In spark.ml logistic regression can be used to predict a binary outcome by using binomial logistic regression, or it can be used to predict a multiclass outcome by using multinomial logistic regression.
More details are available at:
http://spark.apache.org/docs/latest/ml-classification-regression.html#logistic-regression
Examples¶
The below example is available at : https://spark.apache.org/docs/2.3.0/ml-classification-regression.html#logistic-regression¶
import org.apache.spark.ml.classification.LogisticRegression
// Load training data
val training = spark.read.format(“libsvm”).load(“data/mllib/sample_libsvm_data.txt”)
val lr = new LogisticRegression()
.setMaxIter(10)
.setRegParam(0.3)
.setElasticNetParam(0.8)
// Fit the model
val lrModel = lr.fit(training)
// Print the coefficients and intercept for logistic regression
println(s”Coefficients: ${lrModel.coefficients} Intercept: ${lrModel.intercept}”)

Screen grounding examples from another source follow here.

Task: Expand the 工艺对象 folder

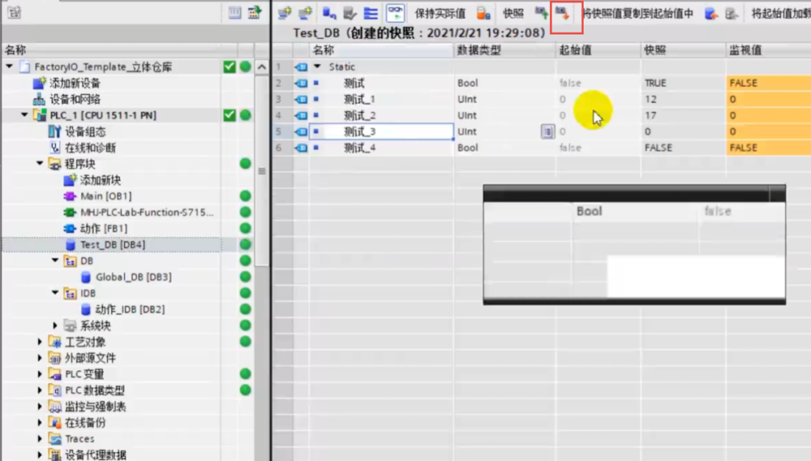Action: pyautogui.click(x=40, y=342)
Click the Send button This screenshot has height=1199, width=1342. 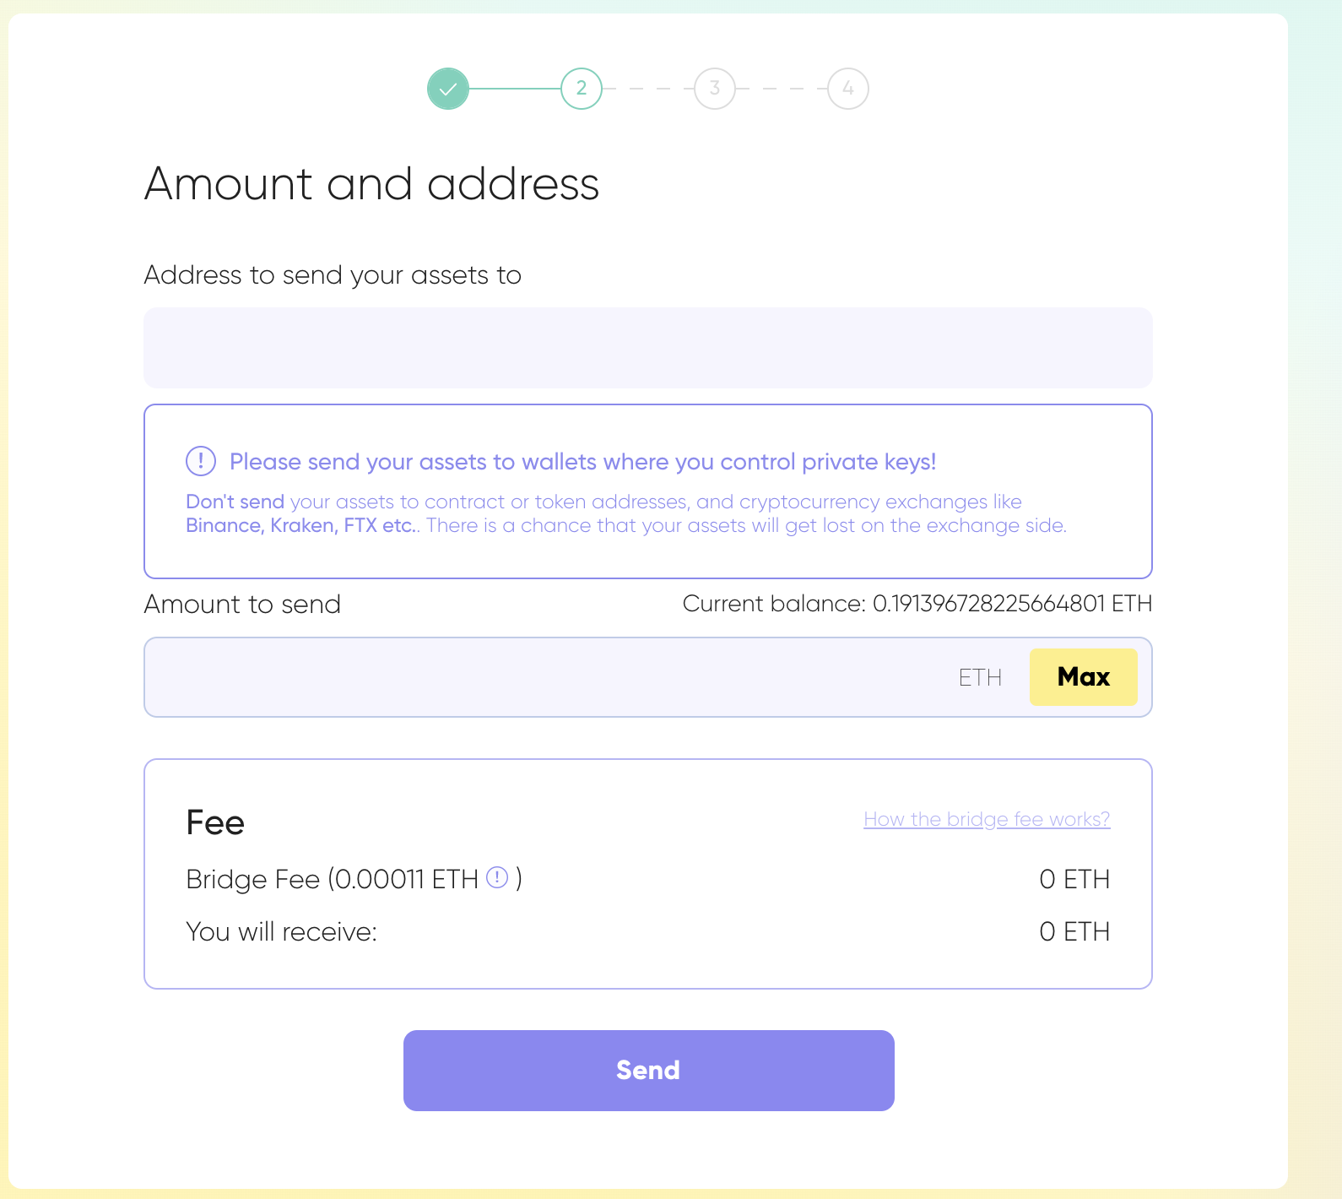point(648,1070)
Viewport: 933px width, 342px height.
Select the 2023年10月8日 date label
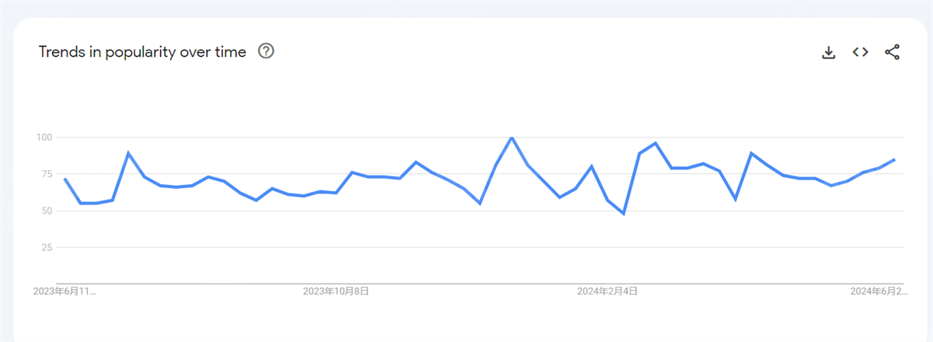tap(336, 291)
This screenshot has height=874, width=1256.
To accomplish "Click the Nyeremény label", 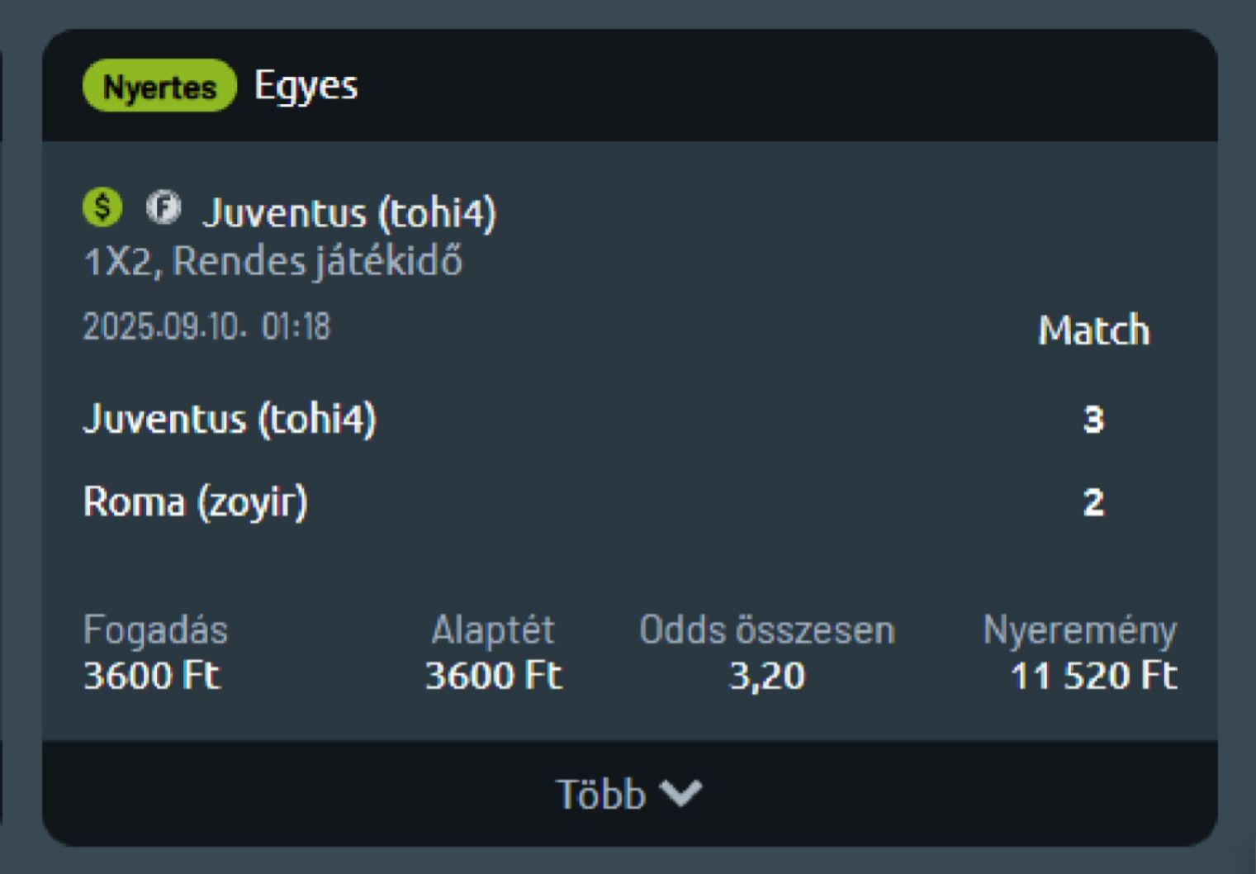I will pos(1079,630).
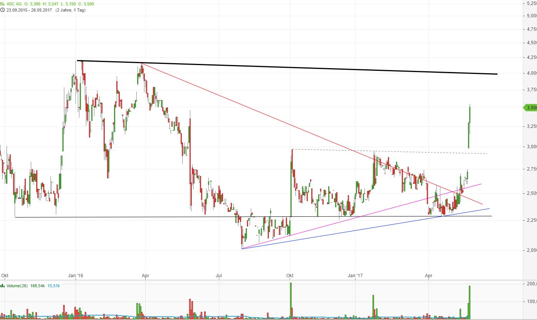Screen dimensions: 537x320
Task: Click the Jul time axis label
Action: click(x=219, y=275)
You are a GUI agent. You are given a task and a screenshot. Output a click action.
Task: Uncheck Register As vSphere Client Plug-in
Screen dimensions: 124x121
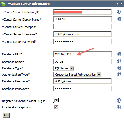[x=56, y=101]
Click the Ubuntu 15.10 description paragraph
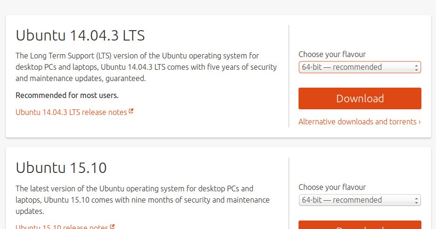The height and width of the screenshot is (229, 436). click(142, 200)
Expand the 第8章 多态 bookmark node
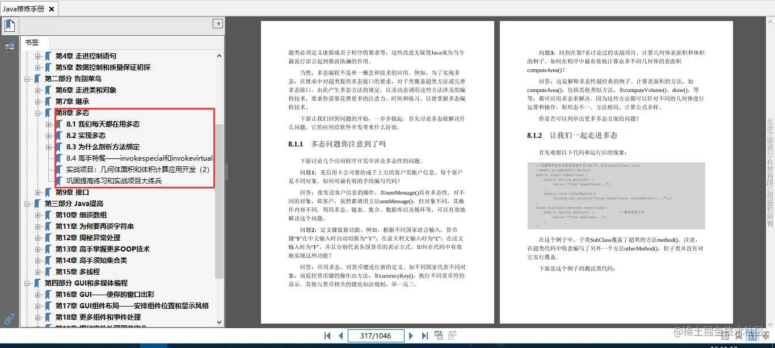The height and width of the screenshot is (348, 775). tap(38, 112)
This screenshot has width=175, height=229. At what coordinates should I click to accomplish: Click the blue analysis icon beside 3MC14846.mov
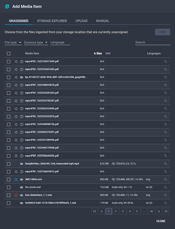[x=16, y=180]
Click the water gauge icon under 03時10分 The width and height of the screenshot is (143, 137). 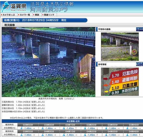[x=64, y=128]
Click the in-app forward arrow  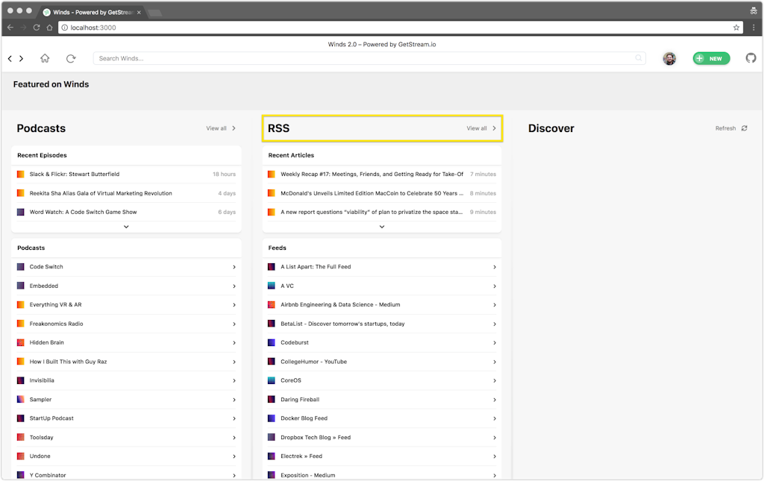(x=22, y=58)
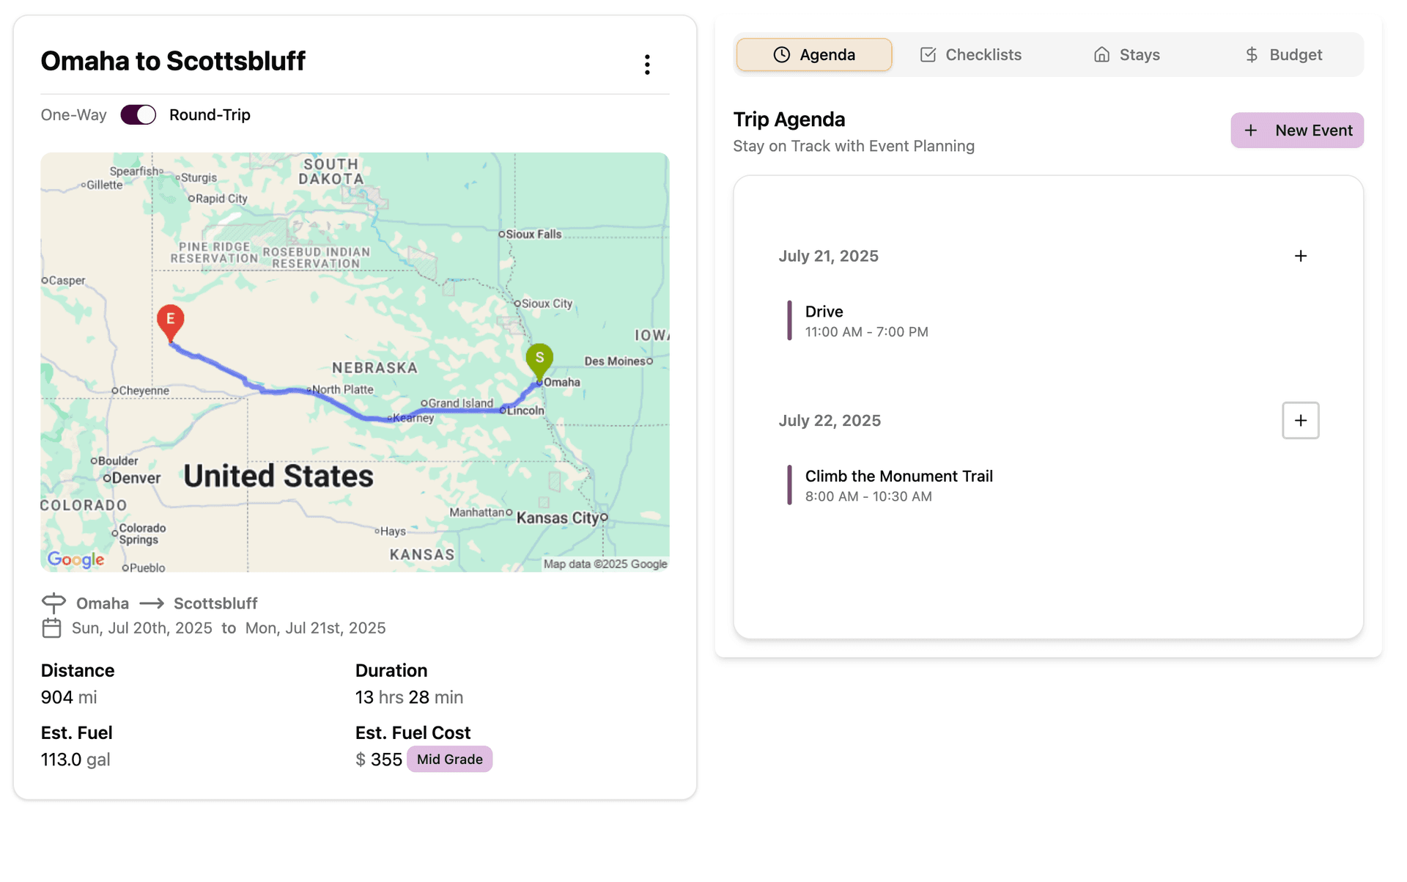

// We can also use the multinomial family for binary classification
val mlr = new LogisticRegression()
.setMaxIter(10)
.setRegParam(0.3)
.setElasticNetParam(0.8)
.setFamily(“multinomial”)
val mlrModel = mlr.fit(training)
// Print the coefficients and intercepts for logistic regression with multinomial family
println(s”Multinomial coefficients: ${mlrModel.coefficientMatrix}”)
println(s”Multinomial intercepts: ${mlrModel.interceptVector}”)